For the week, the BSE fell 2 percent, marking its biggest weekly fall since the week ended on May 11. The broader NSE index fell 1 percent, or 56.95 points, to 5,574.05 points, marking its lowest close since September 20. The NSE also fell 2 percent for the week, its biggest fall since the week ended on August 31. Investors are also concerned about India's ability to contain its fiscal deficit.
Finance ministry officials conceded privately the country will struggle to shore up its finances after a dismal response to this week's auction of mobile phone licences and a battle to sell stakes in state companies. Financial shares were among the leading decliners on Friday: ICICI Bank fell 2.6 percent, while State Bank of India retreated 2.1 percent.
Mortgage lender HDFC lost 2.3 percent. These rate-sensitive stocks were also hit after Reserve Bank of India Governor Duvvuri Subbarao called inflation still quite high, even as data this week showed the wholesale price index unexpectedly easing last month. Real estate stocks also fell, with DLF losing 2.7 percent, while Unitech dropped 5.64 percent. Tata Motors shares fell 2.7 percent, after the company reported on Thursday sales at key unit Jaguar Land Rover rose less than expected. The Indian auto maker has dropped 5.6 percent in the past three sessions.
Recent outperformers also fell. Ashok Leyland lost 2.7 percent after rising 17.2 percent in the last 4 sessions following last week's much better than expected July-September earnings. However, broader losses were capped by gains as software services exporters rose after under-performing recently. Infosys rose 2.05 percent on value buying, after falling 2.2 percent for the week as of Thursday's close.

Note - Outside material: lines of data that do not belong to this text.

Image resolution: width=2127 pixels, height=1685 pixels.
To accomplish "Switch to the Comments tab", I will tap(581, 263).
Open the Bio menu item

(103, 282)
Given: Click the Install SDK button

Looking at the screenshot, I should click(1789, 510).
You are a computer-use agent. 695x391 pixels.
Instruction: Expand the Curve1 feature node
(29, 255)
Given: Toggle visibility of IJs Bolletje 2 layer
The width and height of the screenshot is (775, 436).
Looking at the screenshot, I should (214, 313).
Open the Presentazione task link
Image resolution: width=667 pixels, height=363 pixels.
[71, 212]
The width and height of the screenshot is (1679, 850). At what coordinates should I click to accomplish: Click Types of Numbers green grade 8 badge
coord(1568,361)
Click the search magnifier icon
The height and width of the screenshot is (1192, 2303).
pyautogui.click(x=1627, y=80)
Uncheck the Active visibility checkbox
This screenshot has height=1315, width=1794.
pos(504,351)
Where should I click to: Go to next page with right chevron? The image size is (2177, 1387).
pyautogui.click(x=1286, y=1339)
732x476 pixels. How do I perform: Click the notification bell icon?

Bharti Airtel surged 3.8 percent to end near its highest closing level since July 30. Shares have gained 9.3 percent over the four previous session after an auction of 2G airwaves attracted less demand than targeted by the government, leading to lower prices. Bank of America-Merrill Lynch upgraded Bharti Airtel to 'buy' from 'neutral' citing the positive outcome of the 2G auction this week.